22 Şubat günü, kardeşim Ayhan’ın sürdüğü otomobille Ankara’dan yola çıktık. Akşamüzeri Beyceli köyüne ulaştık.

Ertesi gün Fatsa’ya indim. İlçede yayımlanan ve yazılarımı yayımlayan Güneş ve Fatsa Haber gazeteleriyle bir buçuk ay önce yazılarımı yayımlanmaya başlayan Duru Haber gazetelerinin yazıhanelerini ziyaret ettim. Yazmaya başladığım “İleri Köy Peşinde” adlı kitabım için belge toplamak amacıyla 1965-1967 yılları arasında öğretmenlik yaptığım Yassıtaş köyüne gitmek istedim. Yassıtaş minibüslerinin kalktığı yere vardığımda öğrencilerimden Halit Üdül beni tanıdı. Orada mağazası vardı. Kısa bir hoşbeşten sonra iki buçuk saat sonra kalkacak minibüsü beklemek yerine beni oğlunun Yassıtaş’a götürebileceğini söyledi. İşte öğretmen olmanın yararlarından biri. Milyon sahibi olsan bunun yanında bir değeri olmaz.

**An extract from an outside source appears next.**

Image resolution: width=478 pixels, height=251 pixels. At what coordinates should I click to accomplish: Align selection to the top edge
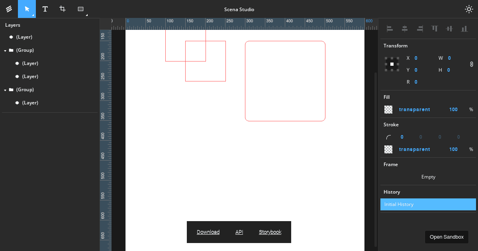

İlçeye on kilometre uzaklıkta olan Yassıtaş köyünde, önce öğretmenlik yaptığım okula uğradım. “Öğretmenlik yaptığım okula” sözün gelişi. O okul çoktan yıkılıp yerine daha modern bir okul yapılmış. Benim lojman olarak kullandığım yapı ise Halk Eğitim Kursu binası olmuş. Müdürün odasına girip bu okulun eski öğretmenlerinden olduğumu söyledim. Dersine girdiğim sınıfların öğrenci listelerinin bulunup bulunmadığını sordum. Yılsonunda yapılan “imtihan çizelgeleri” duruyormuş. Fotokopi yapıp verdiler. Ne kadar makbule geçti! O sırada bir bayan odaya girdi. Konuşmalar sırasında benim adımı duymuş. 17 yıllık öğretmenmiş ve benim yıllar önce yayımlanan “Unutulmayan Öğretmenler” kitabımı okumuş ve dediğine göre çok etkilenmiş. Bu da yazı yazmanın yararlarından biri…

Okula çok yakın mesafede bulunan Fahrettin Bayraktutar’ı ziyaret ettik ve o günlere ait aklında kalanları konuştuk. Sonra hemen aşağıda, öğrencim Şaban Bayraktutar’a indim. Ona bir sürpriz yaptım ve 1967’de Su dergisinde yayımlanan “Şaban’ın Tabancası” adlı, onu konu alan yazımın fotokopisini verdim. Oraya Talat Bayraktutar ve Şevket Ateş’i de çağırdılar. Bu çocuklar, İleri Köy’ü matbaadan alıp köye getirdiklerini, adreslerin yazılmasına yardım ettiklerini, onu PTT’ye götürüp postaladıklarını, köyde yaptığımız şenliklerde rol aldıkları piyesleri dünkü gibi hatırlıyorlardı. Vaktimiz dar olduğundan bunların hepsini yazıya geçiremedim ve ayrıntısıyla yazıp bana göndermelerini istedim.

 

“Bu heriflerden nasıl

kurtulacağız?”

Ertesi Cuma günü köyde olduğum her Cuma günü olduğu gibi camiye gittim. Bizim köyde Cuma, İslamiyet’in ilk zamanlarında olduğu gibi halâ bir buluşma vesilesidir. Hoca “Evet” propagandası yapacak mı diye bekledim. Yapsaydı, yerimden kalkıp ona “Haddini bil!” demeye niyetliydim. Burayı köpeksiz köy zannetmesindi. İmam, rutin dini törenin dışına çıkmadı.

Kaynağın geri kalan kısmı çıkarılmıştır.